March 12, 2021 10:35
U.S. Forces Korea Commander Robert Abrams on Wednesday claimed the U.S. is going to deploy more anti-ballistic missile "capabilities" in South Korea this year.
Abrams said in a virtual hearing of the U.S. House Committee on Armed Services the U.S.' Missile Defense Agency is building "three specific" capabilities, and one of them is already deployed in South Korea. "The other two will come on board this year. That will significantly enhance our ballistic missile defense," he added.
Abrams currently leads a computer-simulated joint command post exercise here.
Asked by Republican congressman Michael Turner about missile defense against threats from North Korea, he said there are already combined "capabilities" between South Korea and the U.S. He said that the USFK has benefited from congressional support for "joint emergent operational needs" for a few years now and the MDA is in the process of building more.
But he was oddly coy about what these capabilities are.

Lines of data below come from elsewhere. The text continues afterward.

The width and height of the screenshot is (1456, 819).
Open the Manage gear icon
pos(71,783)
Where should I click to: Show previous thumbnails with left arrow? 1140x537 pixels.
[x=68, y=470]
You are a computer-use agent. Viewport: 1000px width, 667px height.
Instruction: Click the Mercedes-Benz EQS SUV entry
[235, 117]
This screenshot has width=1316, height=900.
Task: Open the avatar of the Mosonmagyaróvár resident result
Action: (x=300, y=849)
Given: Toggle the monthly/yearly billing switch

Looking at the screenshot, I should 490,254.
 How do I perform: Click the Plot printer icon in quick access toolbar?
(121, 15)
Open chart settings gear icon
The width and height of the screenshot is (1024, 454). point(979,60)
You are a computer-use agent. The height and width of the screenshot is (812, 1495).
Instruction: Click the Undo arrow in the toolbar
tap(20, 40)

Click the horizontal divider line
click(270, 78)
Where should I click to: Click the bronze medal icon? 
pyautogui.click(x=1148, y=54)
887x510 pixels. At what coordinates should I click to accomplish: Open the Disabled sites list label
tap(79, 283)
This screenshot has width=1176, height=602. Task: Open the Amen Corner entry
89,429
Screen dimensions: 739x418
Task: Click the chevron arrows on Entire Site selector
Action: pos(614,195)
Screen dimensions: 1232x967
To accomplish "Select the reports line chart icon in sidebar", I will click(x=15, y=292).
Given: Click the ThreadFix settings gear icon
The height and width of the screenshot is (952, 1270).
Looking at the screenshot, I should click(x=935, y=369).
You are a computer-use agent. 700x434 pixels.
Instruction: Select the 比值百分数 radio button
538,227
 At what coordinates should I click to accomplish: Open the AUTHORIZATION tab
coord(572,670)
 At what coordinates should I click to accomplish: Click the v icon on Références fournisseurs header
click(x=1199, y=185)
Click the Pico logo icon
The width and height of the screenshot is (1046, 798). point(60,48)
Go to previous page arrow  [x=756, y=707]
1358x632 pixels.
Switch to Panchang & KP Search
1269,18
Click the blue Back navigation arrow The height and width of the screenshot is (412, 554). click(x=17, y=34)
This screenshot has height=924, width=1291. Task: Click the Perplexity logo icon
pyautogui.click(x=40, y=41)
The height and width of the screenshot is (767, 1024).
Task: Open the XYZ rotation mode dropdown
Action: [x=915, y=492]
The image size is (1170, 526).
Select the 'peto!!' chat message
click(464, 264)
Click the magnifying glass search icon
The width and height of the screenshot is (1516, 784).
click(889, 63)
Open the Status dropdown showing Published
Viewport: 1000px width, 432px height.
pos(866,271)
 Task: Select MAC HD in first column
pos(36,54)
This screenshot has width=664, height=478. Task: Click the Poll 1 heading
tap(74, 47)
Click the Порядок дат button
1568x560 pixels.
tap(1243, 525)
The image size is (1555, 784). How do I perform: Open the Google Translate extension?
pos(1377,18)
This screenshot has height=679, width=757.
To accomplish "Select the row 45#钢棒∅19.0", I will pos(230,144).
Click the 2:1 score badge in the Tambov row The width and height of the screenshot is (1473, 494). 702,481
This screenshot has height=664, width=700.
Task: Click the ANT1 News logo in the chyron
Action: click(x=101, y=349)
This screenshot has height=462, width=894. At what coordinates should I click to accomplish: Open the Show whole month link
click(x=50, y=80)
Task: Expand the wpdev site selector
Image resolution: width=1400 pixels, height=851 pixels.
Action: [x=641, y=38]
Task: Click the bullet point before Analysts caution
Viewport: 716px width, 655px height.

The South Korean Defense Ministry seemed stumped, saying only it is trying to "confirm" what he meant but dismissing speculation that they are new weapons.
Pundits said perhaps Abrams was talking about a three-phase plan to enhance the U.S.' Terminal High-Altitude Area Defense battery that is already here.
The upgrade focuses on improving remote control of THAAD launch pads, remote launch of Patriot missiles using the THAAD radar, and combined operation of THAAD and Patriot missile launch pad.
It has been in the works since then-USFK Commander Vincent Brooks recommended it to the Pentagon in 2017 but has been hampered by a protest blockade that makes the THAAD site effectively inaccessible except by helicopter.